In an editorial that is impossible to read without giggling, The New Republic, a Democratic magazine, has thrown its weight behind Gore. His ''spontaneous speech is both vivid and allusive.'' With some of his vivid allusiveness he makes ''the sciences of the next century his special concern.'' Timed to tip the Super Tuesday balance, the magazine's Dixie readership is offered an arresting vision: Gore understands not only the threat to the ozone layer but also the fact ''that technologies like fiber optics are the key to . . .''
Actually, the real case for Gore is less lyrical but more concise: he alone among Democratic candidates is not a foreign-policy naif. That's it. No need to drag in fiber optics.

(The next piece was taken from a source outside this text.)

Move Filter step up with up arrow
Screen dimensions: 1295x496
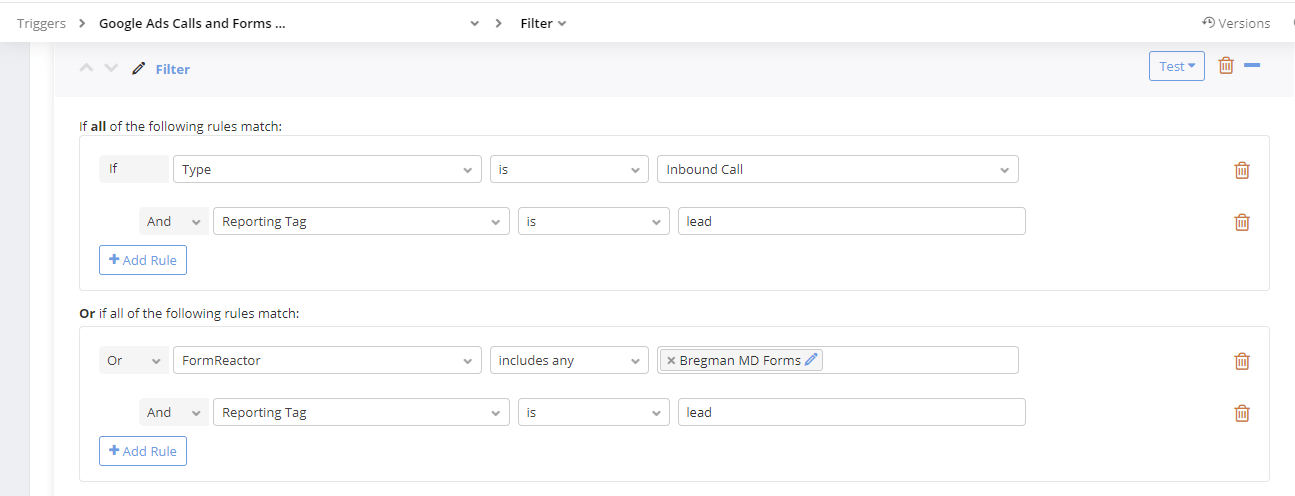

The New Republic paints warts-and-all portraits of Gephardt and Dukakis that are a dermatologist's dream. The ''cold comfort'' one can take from Gephardt's ''reckless agenda'' of ''crude populism'' and ''ugly'' and ''deluding'' xenophobia is this: his record of flip-flops indicates that any professed belief of the moment is just a ''marketing tool'' that must take a terrible toll on ''the sinews of his identity.''
Turning to Dukakis, The New Republic says his ''rigidity'' represents neither deep conviction nor great passion, only an ''overweening estimate of himself.'' If Dukakis believes something, ''this suffices as evidence of the rightness of the belief. No arguments, please.'' Aren't Democrats fun when they fight?
Aren't Republicans clever when they duck -- responsibility, that is. They have devised the ultimate ''southern strategy.'' With the Reagan administration's new budget, the Republican Party now stands for the Scarlett O'Hara approach to governance: let's think about problems tomorrow.

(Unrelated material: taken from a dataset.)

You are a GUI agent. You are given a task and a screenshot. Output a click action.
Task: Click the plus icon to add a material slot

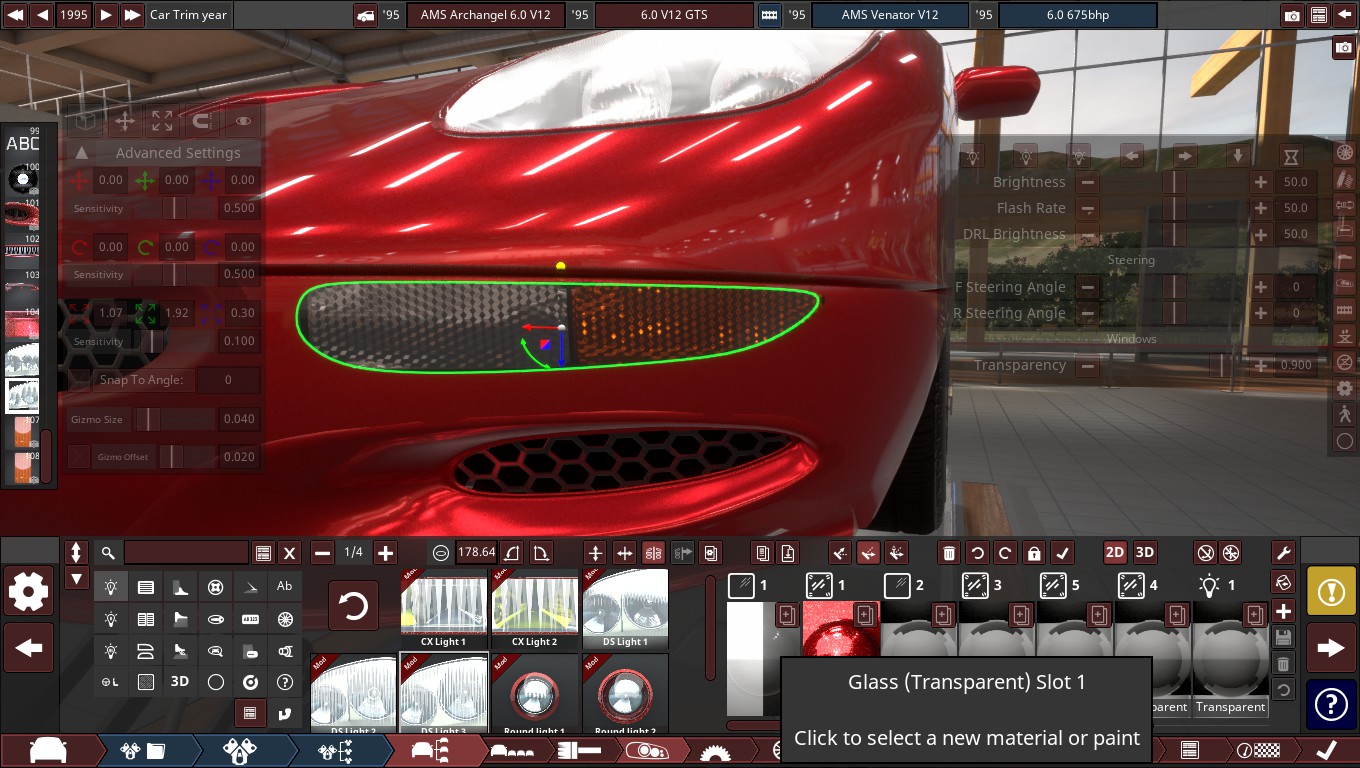pyautogui.click(x=1283, y=610)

Seven years ago the party stood for two disciplines -- strong defense and balanced budgets. The new Reagan budget, which calls for the fourth consecutive year of real decline in defense spending, makes Reagan the trillion-and-a-half dollar president: that will be his cumulative deficit. In the history of the republic before him, the total deficit was $914.3 billion.
If the new budget is enacted, defense spending will have risen 87 percent under Reagan, but spending generally will have increased 61 percent. Because of the political choices posed by Reagan's deficits -- ''wheelchairs or tanks'' -- this is probable: when the fiscal decade 1981-91 is done, the growth rates for defense and general spending will have converged.
Seventy percent of the budget consists of defense (declining), interest (soaring), Medicare and Social Security. Under Reagan, spending on Medicare and Social Security will have risen 115 and 67 percent, respectively. As the population ages and expensive medical capabilities multiply, government will become even more of a machine transferring wealth from young to old.
Under Reagan, interest payments as a percentage of the federal budget have more than doubled to 14 percent. The fiscal 1989 budget envisions interest payments of $151.8 billion, more than the combined budgets of nine departments -- Agriculture, Commerce, Education, Energy, Interior, Justice, Labor, State, Transportation. The biggest change in the budget during the Reagan years is the enrichment of a rentier class -- those who live in places like Grosse Point and Riyadh and rent their money to the profligate U.S. government.
This regressive transfer of wealth is an issue made for a conservative populist, a hawk on the deficit. But can Bob Dole expand his message beyond that ''one of us'' slogan? We will know by the time that morning flatters the mountaintops.